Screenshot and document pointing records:
::::::::

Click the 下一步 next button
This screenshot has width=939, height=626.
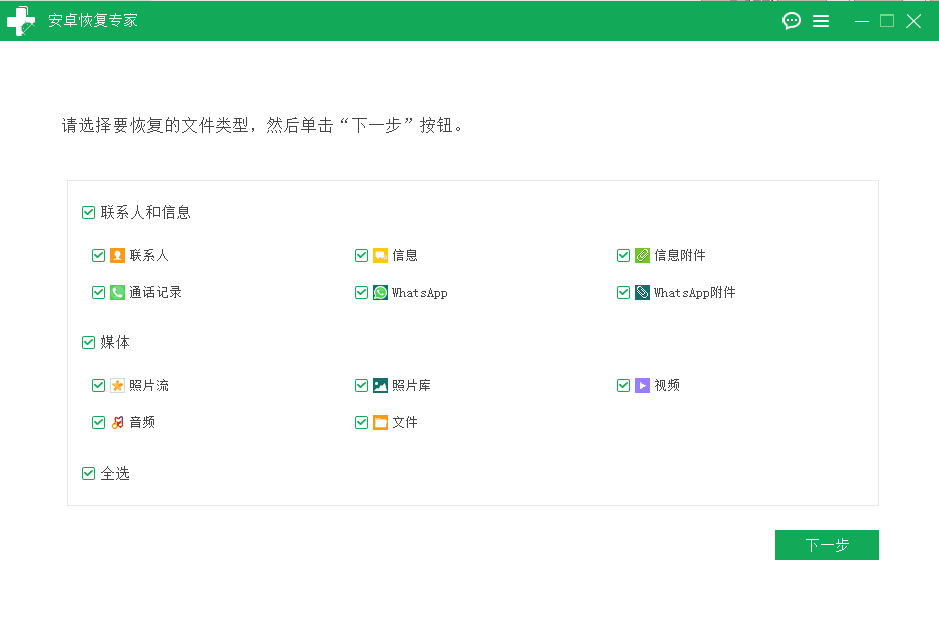827,544
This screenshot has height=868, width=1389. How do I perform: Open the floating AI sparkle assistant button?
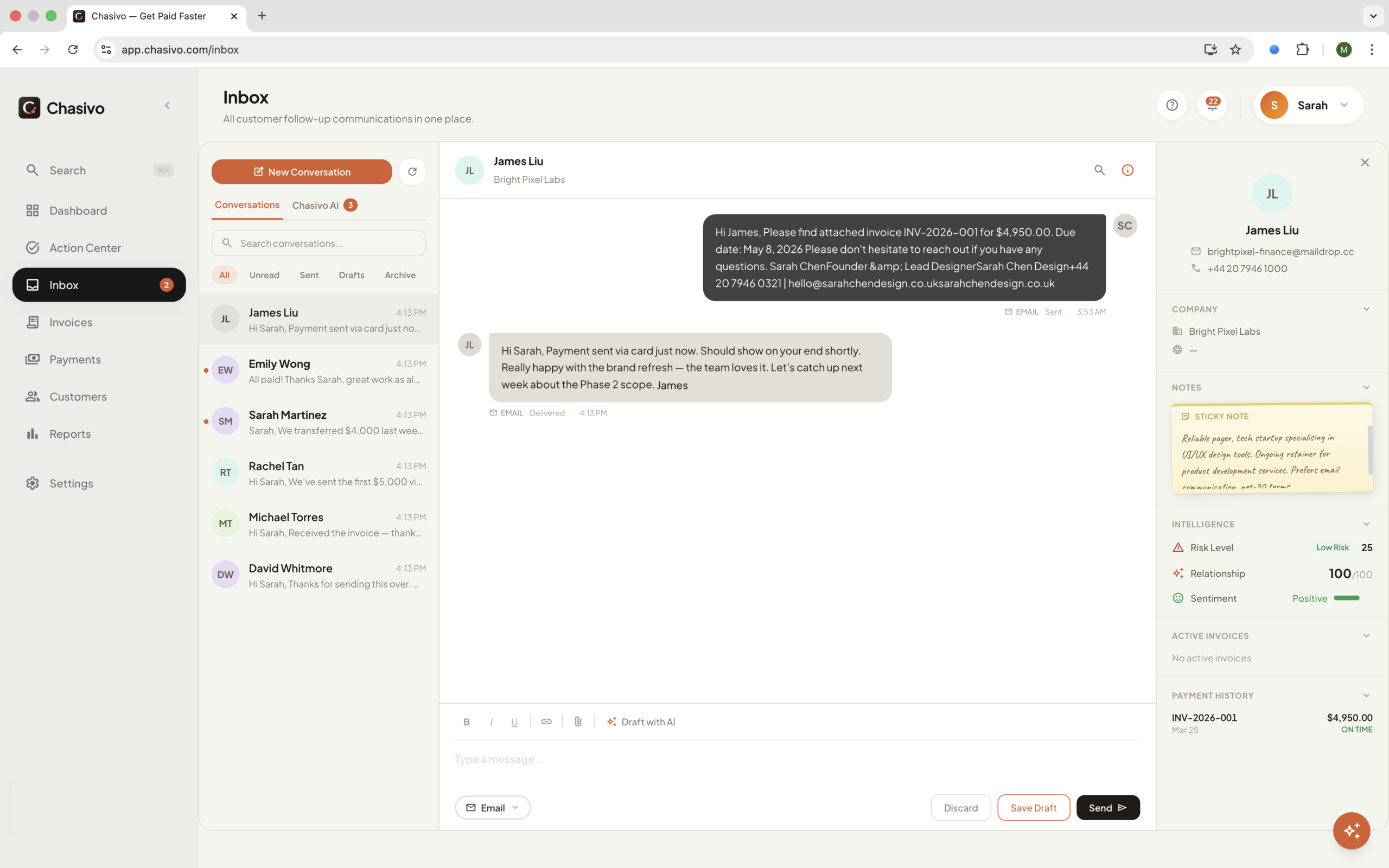(1351, 830)
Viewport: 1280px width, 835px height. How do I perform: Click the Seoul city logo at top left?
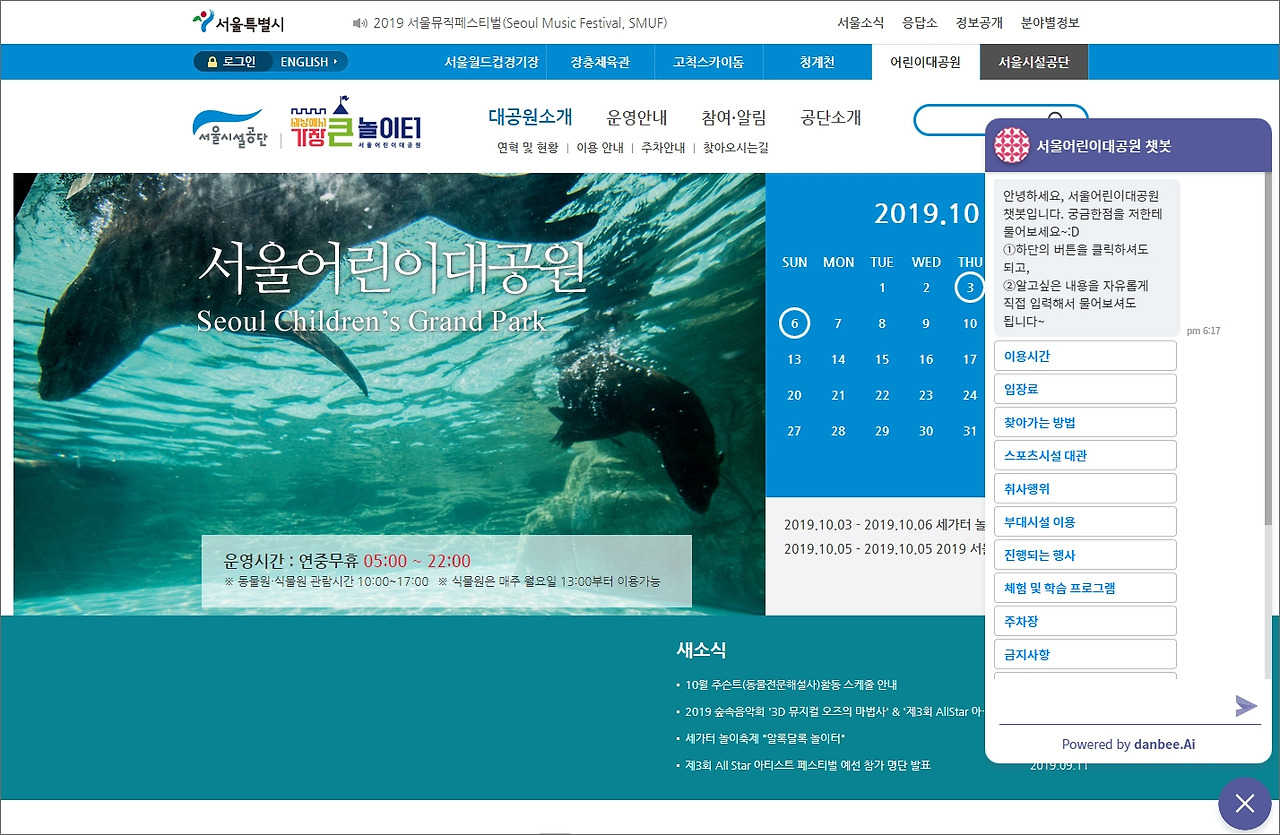(238, 22)
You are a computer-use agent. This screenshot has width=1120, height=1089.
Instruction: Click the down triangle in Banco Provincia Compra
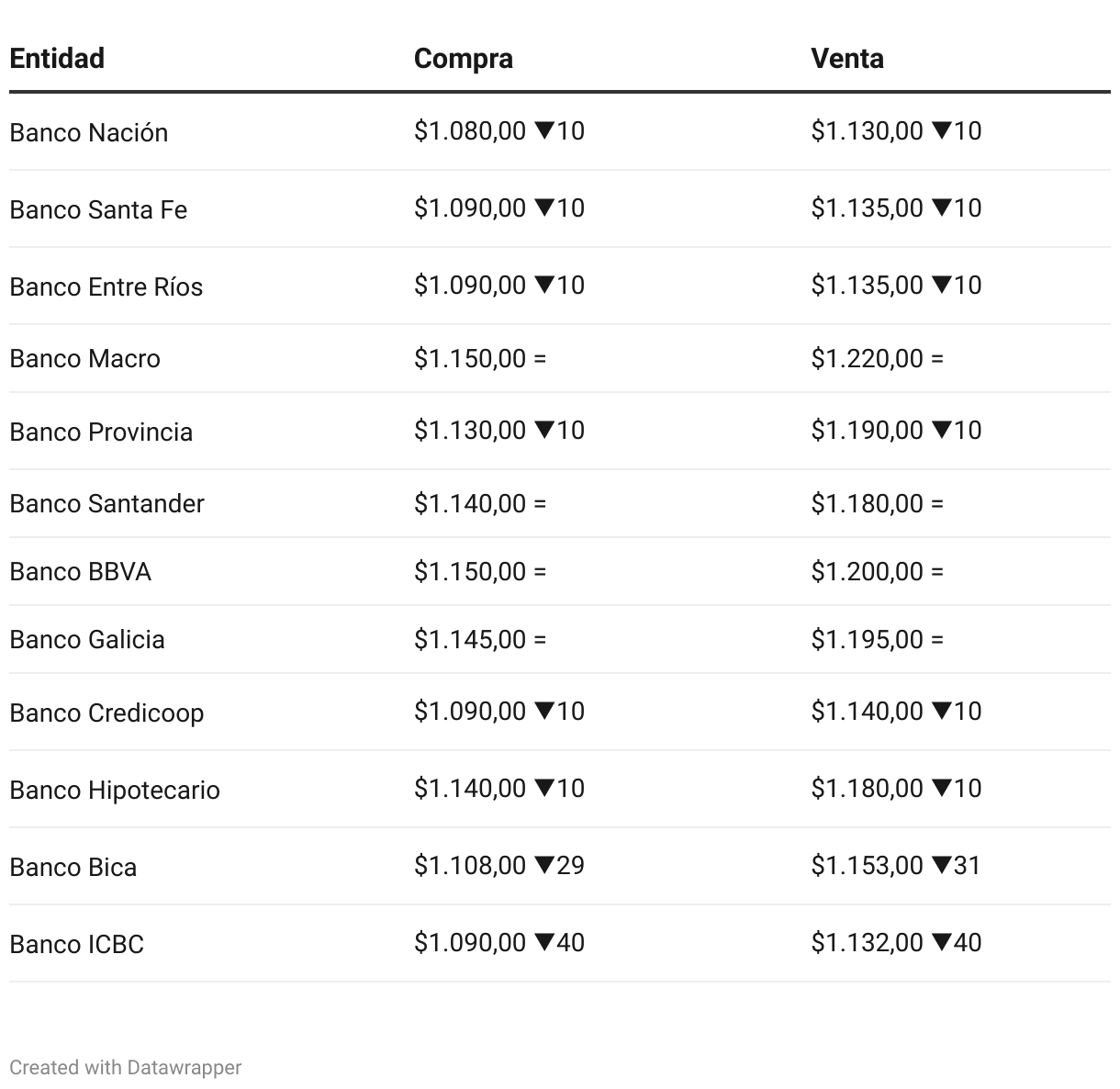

::::::::

How many lines of the records contain the string "This"? Reply with the number only.

3